On November 2, 2001 09:27 pm, Linus Torvalds wrote:
> In article <20011102181758Z16039-4784+420@humbolt.nl.linux.org>,
> Daniel Phillips  <phillips@bonn-fries.net> wrote:
> >
> >It's hard to see how that could be wrong.  Plus, this test program does 
> >run under 2.4.9, it just uses way too much CPU on that kernel.  So I'd say 
> >mm bug.
> 
> So how much memory is mlocked?

I'm not sure exactly, I didn't run the test.  I *think* it's just over 50% of 
physical memory.

> The locked memory will stay in the inactive list (it won't even ever be
> activated, because we don't bother even scanning the mapped locked
> regions), and the inactive list fills up with pages that are completely
> worthless. 

Yes, it does various things on various vms.  On 2.4.9 it stays on the 
inactive list until free memory gets down to rock bottom, then most of it 
moves to the active list and the system reaches a steady state where it can 
operate, though with kswapd grabbing 99% CPU (two processor system), but the 
test does complete.  On the current kernel the it dies.

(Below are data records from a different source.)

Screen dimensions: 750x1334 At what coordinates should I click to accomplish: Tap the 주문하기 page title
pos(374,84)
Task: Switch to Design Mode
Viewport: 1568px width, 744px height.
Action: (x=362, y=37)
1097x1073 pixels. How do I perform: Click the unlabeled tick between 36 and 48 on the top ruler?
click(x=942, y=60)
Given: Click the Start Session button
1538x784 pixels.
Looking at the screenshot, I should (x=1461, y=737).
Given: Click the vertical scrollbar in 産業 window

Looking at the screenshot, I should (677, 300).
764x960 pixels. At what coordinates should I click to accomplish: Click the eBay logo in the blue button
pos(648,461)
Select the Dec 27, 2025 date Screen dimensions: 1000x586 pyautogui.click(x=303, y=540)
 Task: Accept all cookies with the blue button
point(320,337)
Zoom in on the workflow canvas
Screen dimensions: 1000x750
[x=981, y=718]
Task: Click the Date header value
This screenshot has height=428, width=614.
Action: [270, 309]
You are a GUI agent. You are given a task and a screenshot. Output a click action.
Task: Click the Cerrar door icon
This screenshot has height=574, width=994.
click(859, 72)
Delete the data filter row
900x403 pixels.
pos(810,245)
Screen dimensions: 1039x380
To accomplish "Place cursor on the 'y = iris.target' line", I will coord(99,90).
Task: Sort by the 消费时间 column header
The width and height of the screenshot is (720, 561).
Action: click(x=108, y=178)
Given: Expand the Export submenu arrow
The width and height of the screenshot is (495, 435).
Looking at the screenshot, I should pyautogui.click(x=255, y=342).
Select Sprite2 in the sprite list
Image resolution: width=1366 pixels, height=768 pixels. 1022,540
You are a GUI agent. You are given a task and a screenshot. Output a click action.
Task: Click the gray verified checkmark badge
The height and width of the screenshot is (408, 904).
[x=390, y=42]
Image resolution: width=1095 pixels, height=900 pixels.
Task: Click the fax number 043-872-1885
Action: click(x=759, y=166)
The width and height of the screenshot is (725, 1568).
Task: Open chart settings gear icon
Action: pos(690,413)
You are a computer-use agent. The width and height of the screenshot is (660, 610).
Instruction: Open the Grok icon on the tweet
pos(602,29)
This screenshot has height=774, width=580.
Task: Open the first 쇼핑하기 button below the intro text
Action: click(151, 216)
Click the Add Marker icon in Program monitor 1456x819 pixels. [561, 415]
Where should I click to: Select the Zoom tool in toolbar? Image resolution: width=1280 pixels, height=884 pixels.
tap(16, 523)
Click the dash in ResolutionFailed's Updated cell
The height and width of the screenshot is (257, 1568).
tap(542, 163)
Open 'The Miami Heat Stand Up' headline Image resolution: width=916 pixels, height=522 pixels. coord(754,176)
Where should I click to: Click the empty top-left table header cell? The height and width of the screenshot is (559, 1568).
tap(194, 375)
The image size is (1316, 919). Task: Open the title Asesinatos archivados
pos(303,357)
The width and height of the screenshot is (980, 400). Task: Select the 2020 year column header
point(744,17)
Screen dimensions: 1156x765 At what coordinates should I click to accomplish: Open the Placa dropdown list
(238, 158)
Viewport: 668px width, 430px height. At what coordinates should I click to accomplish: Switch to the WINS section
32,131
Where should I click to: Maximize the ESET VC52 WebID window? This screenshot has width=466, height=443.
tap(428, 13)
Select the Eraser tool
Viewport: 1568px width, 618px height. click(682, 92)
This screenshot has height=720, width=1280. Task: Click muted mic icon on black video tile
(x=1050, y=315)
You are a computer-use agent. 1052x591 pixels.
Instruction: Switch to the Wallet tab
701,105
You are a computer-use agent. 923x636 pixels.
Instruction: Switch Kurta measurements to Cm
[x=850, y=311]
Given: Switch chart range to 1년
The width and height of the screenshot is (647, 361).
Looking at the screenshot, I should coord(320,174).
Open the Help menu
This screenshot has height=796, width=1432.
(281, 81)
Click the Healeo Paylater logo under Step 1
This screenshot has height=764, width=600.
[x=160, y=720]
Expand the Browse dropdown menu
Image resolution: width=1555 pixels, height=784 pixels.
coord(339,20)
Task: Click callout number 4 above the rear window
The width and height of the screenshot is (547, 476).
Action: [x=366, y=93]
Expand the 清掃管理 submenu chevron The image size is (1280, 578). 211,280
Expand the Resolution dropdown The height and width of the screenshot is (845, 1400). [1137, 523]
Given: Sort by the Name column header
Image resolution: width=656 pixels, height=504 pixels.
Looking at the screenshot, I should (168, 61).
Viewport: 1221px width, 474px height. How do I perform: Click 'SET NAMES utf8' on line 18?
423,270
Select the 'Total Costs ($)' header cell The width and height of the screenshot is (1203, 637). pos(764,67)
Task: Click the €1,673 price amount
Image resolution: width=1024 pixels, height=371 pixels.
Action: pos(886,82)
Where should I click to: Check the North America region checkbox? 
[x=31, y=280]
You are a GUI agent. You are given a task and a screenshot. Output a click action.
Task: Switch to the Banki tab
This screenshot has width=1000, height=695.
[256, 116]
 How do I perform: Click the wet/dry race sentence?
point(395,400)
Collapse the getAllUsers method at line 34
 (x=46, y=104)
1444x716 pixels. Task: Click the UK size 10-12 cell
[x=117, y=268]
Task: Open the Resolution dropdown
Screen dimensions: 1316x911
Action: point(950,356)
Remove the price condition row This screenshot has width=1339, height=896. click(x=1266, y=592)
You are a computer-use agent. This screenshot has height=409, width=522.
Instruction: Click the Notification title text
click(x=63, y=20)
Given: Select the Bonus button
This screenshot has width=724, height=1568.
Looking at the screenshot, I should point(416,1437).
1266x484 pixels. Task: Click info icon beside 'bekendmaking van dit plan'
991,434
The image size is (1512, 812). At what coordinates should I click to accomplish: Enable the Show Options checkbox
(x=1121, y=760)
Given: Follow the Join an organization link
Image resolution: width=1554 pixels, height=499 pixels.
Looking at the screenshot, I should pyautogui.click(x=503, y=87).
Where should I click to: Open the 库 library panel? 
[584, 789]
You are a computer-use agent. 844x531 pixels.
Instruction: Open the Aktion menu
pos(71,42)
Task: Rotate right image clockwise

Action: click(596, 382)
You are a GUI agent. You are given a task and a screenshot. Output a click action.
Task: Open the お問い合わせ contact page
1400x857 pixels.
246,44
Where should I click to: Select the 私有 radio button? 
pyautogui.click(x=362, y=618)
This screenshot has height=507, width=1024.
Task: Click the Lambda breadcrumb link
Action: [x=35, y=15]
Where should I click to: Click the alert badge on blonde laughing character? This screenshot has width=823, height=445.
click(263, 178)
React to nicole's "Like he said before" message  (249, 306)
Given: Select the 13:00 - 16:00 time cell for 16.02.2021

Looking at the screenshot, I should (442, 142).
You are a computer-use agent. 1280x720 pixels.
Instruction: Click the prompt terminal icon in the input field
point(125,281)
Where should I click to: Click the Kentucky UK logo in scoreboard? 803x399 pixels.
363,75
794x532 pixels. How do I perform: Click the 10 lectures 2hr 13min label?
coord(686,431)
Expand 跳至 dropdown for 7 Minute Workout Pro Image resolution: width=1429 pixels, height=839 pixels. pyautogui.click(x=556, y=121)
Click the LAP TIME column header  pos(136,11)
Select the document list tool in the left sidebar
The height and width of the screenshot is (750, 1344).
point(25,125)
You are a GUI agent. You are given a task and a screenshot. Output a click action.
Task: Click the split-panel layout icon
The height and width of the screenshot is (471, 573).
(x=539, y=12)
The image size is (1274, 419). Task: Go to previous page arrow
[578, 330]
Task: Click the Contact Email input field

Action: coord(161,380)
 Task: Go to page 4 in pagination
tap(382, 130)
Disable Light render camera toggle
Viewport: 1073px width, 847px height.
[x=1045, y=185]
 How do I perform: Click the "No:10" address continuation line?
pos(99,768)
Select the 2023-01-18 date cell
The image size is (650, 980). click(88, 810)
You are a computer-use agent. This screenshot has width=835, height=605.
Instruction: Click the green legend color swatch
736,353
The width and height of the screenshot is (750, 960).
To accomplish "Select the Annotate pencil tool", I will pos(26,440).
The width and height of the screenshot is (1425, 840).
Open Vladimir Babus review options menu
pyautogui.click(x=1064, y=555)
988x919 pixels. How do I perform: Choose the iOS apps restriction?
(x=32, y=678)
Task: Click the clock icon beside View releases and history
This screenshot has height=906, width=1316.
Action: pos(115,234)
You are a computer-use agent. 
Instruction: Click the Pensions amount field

> And the kernel will decide that because most of the unfreeable pages are
> mapped, it needs to do VM scanning, which obviously doesn't help.
> 
> Why _does_ this thing do mlock, anyway? What's the point? And how much
> does it try to lock?

It's how the google database engine works, and keeps latency down, by mapping 
big database files into memory.  I didn't get more information than that on 
the application.

> If root wants to shoot himself in the head by mlocking all of memory,
> that's not a VM problem, that's a stupid administrator problem.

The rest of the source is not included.